Before a demo gets booked or a form gets filled, a buyer opens ChatGPT or Perplexity and gets a ready-made shortlist of tools in your category. New data finds nearly 90% of the AI citations shaping that shortlist come from off-site sources, not your own pages, and 71% of buyers now lean on AI chatbots for software research. The selection happens before anyone reaches your homepage.

TOOLS

Microsoft has open-sourced pg_durable, which brings durable execution into Postgres so long-running, fault-tolerant workflows live next to the data they touch. Define the workflow in SQL, let it checkpoint each step, and resume cleanly after crashes, restarts, or failed steps, instead of stitching together cron jobs, workers, queues, and status tables. It runs inside Azure HorizonDB, Microsoft's new Postgres cloud service, and targets backend engineers, DBAs, and SREs.
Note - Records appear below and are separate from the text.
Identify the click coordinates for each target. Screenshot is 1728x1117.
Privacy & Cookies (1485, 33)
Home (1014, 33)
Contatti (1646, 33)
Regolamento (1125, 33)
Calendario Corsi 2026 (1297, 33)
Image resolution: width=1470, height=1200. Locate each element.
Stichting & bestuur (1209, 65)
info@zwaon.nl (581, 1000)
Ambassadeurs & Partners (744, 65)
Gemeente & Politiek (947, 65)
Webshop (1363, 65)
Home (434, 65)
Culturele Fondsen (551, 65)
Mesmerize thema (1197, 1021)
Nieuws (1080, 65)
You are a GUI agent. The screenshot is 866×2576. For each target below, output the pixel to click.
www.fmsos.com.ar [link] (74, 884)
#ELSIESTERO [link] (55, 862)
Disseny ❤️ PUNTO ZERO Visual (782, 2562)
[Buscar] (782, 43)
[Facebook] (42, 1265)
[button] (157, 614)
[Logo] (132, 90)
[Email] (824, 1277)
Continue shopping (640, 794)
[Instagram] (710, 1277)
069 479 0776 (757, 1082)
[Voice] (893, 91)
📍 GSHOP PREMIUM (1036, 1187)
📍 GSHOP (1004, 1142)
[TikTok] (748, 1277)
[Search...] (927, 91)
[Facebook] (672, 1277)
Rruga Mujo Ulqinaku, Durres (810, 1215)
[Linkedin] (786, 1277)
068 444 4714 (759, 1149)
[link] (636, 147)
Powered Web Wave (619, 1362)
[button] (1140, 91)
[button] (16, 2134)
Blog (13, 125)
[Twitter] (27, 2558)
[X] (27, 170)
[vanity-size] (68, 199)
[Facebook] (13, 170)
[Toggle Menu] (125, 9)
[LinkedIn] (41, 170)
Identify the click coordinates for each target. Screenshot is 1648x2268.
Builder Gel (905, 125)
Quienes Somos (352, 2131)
Coral turns any API, database, or file system into a read-only SQL schema, so you can JOIN PagerDuty incidents against GitHub pull requests, or Slack messages against Linear issues, in a single query with no custom integrations or ETL. It handles auth, pagination, rate limits, and schema mapping. Point it at your sources and Claude Code pulls data at, the makers claim, higher accuracy and lower cost than hand-written glue.

office-open-xml-viewer renders DOCX, XLSX, and PPTX files faithfully in the browser, with parsers written in Rust and compiled to WebAssembly and renderers using the Canvas 2D API. Each format also exposes a headless engine, so you can build your own scroll views, thumbnail grids, or master-detail panes instead of being locked into the bundled viewer. The whole codebase was written by Claude through iterative prompting, with no human-authored application code.

Kyushu is an open-source CLI that lets you write a JavaScript or TypeScript fetch handler, compile it to a self-contained WebAssembly binary, and run it anywhere with a single command. The pitch is Cloudflare Workers without Cloudflare: a familiar handler API and a sandbox isolated from the host, with no Node, Bun, or Docker required. It is an early experiment that expects breaking changes.